I am currently running whonix on mac osx. Knowing that it is much less likely affected by malware, is it preferable over windows?
I know ideally a linux based OS should be used, but because I use MacOsx for my other work I wanted to use whonix in virtualbox for my surfing, emailing and other sensitive areas. I’m hesitant to change completely over to Linux based OS just yet.

What are your thoughts on this?
thanks

You have to keep in mind that Mac OS X is, just as Windows actually is, a proprietary operating system. So, basically, unlike with a Linux Host, you’re not really in the driver seat here. Windows also doesn’t come with malware out of the box (while this depends on the respective definition of malware), but you may classify some default system behaviour as spyware, i.e. “phone home” features and as a result … information available (out of your control) to a watching adversary. Mac OS X most likely isn’t much better here.

Other than that, it’s in general advisible to use a dedicated host operating system (and even better dedicated hardware) for Whonix, if you depend on strong anonymity.

That said, what about using a dual-boot Mac OS X/Debian setup if you depend on Mac OS X for your other work? That would at least be one step ahead.

PS: What I’m trying to say, is, that a Windows computer attached to your real identity is basically “burned” as soon as you connect it to the internet for the very first time as you have to assume that Microsoft has access to your identity information + unique hardware serials of that particular PC. And as Microsoft as a company is known to “share” this information, you cannot use that particular PC anymore without a certain risk involved. I would think that Apple isn’t much better here. That is to say, you certainly can use both Mac OS X and/or the Mac hardware that’s attached to your identity for Whonix. At the end of the day, you have to decide about your level of paranoia. I’m just trying to raise your awareness.

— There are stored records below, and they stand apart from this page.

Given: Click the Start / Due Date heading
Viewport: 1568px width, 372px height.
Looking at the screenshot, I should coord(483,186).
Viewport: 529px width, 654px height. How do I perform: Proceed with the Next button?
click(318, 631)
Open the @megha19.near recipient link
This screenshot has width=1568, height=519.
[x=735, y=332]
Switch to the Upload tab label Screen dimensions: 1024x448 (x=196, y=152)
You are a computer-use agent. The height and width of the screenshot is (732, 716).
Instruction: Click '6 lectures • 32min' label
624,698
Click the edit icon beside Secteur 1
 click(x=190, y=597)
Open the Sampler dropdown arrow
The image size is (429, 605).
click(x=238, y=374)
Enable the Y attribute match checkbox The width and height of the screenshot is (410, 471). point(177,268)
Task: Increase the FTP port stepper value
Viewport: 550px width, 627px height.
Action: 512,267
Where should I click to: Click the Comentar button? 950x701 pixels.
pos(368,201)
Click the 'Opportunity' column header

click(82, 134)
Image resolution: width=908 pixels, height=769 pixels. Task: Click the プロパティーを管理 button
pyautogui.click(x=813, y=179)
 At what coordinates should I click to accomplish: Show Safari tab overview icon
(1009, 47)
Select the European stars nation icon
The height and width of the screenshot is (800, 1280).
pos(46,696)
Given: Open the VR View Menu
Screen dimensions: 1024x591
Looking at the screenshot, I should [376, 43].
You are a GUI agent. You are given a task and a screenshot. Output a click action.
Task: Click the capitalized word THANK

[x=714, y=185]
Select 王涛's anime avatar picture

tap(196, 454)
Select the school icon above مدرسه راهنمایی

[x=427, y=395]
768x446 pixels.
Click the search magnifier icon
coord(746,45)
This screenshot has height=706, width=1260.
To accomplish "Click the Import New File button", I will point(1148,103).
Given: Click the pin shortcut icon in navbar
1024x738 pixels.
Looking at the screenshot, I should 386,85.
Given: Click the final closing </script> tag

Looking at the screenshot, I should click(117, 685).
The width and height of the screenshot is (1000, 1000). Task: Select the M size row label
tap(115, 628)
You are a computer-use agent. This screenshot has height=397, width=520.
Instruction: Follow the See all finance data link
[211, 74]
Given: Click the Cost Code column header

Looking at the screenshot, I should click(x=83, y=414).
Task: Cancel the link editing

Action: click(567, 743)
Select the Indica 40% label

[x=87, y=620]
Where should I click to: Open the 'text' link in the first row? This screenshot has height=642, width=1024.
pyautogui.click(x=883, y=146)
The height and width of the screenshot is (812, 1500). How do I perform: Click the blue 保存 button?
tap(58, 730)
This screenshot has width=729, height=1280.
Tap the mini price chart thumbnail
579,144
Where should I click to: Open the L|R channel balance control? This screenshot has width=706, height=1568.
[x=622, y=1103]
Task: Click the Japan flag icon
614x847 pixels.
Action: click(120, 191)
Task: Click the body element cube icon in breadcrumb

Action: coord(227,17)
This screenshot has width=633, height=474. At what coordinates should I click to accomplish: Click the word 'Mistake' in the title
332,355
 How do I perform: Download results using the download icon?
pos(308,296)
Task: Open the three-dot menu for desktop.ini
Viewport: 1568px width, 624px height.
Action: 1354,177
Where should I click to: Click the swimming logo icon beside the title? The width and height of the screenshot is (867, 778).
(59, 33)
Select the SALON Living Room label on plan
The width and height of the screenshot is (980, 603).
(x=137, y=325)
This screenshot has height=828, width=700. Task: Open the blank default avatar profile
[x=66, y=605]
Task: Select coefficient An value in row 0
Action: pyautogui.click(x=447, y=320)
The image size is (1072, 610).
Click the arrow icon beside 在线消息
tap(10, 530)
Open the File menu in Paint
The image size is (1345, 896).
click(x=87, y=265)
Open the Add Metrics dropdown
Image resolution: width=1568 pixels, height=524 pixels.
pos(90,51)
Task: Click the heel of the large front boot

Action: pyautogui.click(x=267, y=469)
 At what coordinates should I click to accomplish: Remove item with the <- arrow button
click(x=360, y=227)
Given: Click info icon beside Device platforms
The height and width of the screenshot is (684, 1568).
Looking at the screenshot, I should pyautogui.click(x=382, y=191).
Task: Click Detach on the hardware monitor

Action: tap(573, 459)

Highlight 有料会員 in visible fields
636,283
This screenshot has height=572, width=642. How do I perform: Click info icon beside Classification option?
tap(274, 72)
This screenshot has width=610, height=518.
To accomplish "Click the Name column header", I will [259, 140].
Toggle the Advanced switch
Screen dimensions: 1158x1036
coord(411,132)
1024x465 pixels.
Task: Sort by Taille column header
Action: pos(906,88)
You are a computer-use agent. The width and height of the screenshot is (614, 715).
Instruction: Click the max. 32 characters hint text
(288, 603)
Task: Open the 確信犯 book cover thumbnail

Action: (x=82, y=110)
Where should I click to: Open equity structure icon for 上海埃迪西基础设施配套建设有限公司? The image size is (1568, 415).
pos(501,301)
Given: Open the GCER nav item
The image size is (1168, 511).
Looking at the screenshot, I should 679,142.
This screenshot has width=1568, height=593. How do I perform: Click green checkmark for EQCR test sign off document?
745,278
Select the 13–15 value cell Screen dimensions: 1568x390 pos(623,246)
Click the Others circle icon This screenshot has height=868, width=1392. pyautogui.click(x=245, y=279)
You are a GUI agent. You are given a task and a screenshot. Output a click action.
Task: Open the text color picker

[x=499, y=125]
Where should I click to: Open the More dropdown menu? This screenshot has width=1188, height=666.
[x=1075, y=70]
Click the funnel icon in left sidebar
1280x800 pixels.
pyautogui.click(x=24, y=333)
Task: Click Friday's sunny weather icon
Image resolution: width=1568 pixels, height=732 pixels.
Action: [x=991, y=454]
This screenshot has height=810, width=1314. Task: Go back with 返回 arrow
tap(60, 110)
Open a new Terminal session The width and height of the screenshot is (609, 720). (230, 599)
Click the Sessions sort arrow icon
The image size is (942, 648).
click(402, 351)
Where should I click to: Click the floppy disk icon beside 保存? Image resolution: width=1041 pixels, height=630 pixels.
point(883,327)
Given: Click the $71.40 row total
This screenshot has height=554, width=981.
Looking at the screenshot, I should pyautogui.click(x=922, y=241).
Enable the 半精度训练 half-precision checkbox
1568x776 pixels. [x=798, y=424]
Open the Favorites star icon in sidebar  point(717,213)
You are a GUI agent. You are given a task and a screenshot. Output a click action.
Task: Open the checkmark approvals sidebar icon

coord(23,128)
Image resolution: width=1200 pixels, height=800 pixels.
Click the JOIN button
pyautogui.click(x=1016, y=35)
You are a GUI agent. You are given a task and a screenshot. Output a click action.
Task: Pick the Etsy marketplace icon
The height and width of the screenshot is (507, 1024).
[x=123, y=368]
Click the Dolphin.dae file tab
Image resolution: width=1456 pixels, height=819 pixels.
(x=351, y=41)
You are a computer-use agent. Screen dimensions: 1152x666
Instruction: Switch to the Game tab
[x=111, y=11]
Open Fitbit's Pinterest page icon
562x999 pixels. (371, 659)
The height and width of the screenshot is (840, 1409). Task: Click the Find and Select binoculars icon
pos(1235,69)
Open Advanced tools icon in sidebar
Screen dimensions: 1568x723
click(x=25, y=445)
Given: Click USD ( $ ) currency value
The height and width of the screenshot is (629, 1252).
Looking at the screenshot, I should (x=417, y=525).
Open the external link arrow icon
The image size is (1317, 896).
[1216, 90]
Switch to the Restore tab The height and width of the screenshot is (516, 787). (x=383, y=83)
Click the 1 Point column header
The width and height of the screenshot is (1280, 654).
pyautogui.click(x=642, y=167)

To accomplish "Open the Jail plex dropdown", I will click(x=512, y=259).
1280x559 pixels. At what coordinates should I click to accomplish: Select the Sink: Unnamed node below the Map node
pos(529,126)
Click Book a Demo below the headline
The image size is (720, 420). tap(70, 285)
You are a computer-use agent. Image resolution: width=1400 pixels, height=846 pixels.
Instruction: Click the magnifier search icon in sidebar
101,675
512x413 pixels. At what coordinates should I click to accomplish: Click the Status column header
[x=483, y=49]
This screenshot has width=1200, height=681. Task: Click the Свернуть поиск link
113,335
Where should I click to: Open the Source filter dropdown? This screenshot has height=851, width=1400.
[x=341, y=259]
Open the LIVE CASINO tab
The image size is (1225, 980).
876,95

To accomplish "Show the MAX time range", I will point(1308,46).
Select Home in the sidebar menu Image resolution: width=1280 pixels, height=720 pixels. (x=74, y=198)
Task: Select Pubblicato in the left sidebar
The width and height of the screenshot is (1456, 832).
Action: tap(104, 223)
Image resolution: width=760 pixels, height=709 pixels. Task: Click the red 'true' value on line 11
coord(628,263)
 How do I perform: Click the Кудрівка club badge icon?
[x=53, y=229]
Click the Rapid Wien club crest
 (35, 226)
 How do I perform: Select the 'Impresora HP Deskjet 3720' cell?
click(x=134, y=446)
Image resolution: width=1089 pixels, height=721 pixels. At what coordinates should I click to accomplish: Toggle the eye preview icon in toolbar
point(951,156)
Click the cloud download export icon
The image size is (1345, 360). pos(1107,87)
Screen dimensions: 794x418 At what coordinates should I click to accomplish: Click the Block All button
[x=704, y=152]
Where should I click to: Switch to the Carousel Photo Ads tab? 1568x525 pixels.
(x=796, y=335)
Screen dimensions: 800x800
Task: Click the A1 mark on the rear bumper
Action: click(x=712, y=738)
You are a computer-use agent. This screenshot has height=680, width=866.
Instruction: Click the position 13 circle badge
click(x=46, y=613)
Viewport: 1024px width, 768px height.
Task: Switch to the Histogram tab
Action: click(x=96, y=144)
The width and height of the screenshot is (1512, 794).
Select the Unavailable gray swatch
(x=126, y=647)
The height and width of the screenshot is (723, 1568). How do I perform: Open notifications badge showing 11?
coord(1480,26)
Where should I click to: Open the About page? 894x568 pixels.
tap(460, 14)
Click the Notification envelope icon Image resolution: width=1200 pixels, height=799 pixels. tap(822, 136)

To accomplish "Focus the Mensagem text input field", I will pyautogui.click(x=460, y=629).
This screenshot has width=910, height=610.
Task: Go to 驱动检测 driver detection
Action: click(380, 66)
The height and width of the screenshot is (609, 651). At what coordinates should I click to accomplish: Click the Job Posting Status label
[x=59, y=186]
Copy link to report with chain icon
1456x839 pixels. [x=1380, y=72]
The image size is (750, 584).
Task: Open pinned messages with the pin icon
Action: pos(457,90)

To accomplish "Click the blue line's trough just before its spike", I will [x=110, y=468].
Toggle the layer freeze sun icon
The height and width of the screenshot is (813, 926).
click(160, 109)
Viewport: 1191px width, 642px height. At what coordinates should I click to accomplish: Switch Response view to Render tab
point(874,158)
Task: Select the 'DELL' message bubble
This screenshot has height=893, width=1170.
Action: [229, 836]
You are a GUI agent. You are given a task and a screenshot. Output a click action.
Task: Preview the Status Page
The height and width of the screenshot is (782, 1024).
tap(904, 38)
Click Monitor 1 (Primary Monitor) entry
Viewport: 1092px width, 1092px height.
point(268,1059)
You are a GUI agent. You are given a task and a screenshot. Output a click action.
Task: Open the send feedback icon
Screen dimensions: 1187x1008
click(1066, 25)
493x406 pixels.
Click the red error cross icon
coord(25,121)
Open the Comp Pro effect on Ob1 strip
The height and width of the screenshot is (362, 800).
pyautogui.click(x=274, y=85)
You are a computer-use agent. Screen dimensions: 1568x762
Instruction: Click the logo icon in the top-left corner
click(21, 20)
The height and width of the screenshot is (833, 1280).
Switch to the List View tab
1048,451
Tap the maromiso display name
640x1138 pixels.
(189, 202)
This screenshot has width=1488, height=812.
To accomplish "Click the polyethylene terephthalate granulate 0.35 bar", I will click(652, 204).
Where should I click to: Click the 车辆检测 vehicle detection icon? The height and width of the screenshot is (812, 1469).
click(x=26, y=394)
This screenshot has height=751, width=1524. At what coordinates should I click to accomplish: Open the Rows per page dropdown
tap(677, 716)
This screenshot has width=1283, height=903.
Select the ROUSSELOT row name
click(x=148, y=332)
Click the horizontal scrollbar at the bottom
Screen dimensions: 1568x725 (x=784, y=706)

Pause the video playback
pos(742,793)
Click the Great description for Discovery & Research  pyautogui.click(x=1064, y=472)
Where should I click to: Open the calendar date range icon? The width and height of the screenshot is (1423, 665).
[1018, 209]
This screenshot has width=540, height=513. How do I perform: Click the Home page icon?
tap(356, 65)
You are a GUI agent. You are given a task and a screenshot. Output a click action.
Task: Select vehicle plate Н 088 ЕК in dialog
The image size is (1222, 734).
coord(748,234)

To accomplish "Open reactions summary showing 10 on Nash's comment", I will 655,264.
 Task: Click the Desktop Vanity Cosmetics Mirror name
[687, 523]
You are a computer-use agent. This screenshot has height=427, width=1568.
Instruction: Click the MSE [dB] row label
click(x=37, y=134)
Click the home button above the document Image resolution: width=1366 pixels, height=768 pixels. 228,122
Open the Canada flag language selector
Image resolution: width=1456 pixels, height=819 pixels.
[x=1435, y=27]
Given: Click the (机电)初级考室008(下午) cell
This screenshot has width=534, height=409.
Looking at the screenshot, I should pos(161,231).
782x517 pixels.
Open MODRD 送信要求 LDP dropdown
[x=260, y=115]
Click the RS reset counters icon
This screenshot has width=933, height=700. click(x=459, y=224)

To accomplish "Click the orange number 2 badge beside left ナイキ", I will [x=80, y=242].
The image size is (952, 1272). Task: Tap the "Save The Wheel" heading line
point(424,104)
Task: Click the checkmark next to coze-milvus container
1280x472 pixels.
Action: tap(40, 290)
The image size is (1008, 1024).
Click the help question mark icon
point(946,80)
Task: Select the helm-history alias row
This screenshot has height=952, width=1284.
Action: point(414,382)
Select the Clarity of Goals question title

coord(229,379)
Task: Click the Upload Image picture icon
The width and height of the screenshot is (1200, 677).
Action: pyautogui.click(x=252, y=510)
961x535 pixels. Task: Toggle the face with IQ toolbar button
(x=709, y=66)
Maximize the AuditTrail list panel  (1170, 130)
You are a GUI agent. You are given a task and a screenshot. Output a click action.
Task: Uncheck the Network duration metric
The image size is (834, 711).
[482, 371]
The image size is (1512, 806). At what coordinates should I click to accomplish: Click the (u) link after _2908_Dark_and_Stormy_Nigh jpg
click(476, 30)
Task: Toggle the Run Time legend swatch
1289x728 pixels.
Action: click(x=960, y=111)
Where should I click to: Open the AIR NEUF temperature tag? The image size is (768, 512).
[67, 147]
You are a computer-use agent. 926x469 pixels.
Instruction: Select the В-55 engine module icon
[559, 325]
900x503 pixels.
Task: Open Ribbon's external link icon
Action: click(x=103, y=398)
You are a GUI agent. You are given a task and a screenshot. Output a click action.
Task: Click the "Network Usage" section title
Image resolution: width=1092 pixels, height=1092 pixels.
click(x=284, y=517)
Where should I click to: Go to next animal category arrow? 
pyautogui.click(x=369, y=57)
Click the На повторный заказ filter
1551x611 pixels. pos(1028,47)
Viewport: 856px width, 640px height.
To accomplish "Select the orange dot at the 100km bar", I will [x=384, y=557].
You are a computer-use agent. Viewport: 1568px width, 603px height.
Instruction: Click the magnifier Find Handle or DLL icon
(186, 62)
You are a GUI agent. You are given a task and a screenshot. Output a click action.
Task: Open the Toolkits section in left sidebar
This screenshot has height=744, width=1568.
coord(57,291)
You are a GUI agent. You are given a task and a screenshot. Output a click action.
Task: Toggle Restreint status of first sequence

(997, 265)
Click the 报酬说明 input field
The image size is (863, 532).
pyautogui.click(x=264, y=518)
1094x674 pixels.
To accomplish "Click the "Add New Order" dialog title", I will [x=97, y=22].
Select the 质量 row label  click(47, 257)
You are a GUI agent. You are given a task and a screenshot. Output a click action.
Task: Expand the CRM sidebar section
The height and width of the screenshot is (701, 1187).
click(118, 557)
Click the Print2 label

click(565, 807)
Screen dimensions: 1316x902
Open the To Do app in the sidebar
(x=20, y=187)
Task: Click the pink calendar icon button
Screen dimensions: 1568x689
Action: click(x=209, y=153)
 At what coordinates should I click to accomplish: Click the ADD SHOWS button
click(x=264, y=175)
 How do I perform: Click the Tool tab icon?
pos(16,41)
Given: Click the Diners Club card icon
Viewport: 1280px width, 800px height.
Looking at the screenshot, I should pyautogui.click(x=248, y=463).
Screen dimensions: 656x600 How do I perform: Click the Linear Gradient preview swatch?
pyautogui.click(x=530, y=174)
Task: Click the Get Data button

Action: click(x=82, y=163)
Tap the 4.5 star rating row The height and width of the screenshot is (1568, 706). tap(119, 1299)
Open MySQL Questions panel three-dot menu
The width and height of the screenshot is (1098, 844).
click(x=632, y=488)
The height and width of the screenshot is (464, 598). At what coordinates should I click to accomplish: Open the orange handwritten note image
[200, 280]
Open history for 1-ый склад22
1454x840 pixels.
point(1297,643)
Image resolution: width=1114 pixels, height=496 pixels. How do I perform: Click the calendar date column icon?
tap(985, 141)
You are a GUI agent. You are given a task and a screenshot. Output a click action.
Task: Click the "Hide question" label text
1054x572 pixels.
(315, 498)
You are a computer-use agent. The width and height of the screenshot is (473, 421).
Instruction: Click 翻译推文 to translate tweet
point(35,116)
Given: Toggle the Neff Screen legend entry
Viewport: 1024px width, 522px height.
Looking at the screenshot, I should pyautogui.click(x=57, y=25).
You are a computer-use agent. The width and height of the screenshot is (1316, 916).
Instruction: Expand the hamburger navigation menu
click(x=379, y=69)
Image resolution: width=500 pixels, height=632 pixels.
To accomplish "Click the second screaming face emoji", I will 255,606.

Thanks so much for your advice Cerberus, that is really helpful.

I do agree with all you say and have made the decision to sell my mac, buy a hardware and run Mint on it with whonix via virtualbox.
For my work, I still need Windows though so I will make it a dual boot on that computer, making sure that I will not use any sensitive information on the windows platform.

Would that do it in your opinion?

Would that do it in your opinion?
It actually is pretty hard to give some good advice here without knowing what requirements you have in terms of both privacy and anonymity (privacy and anonymity are not even close the same thing but actually very much different).

If you depend on strong anonymity, I would recommend you buying dedicated hardware for Whonix. Buy it in cash. Install a minimal Debian host operating system + Virtualbox and load Whonix. Consider utilizing a Physical Isolation setup, i.e. Whonix Gateway physically isolated from the Debian host you’re using for Whonix Workstation. I wouldn’t even use my regular internet connection for using Whonix/Tor. That said, adrelanos provides a whole lot of useful information on the wiki. Try to absorb as much as possible to get an understanding of actual surveillance and the technology + counter-technology involved. So far for the most paranoid setup I could currently think of.

Other than technological counter-measures, you very much need to think about your individual behaviour to stay anonymous. Think about Ross Ulbricht, Jeremy Hammond, etc. Read about their actual mistakes. It is my very strong personal opinion, that individual (careful) behaviour is even more important than technological countermeasures if you want to stay anonymous. I mean, Tor can hide your IP but it cannot avoid the actual mistakes you might do to reveal your location, identity, etc. by just doing the wrong things, using the wrong services, tell people and/or corporations tiny bits of information (at a time) that lead to a bigger picture.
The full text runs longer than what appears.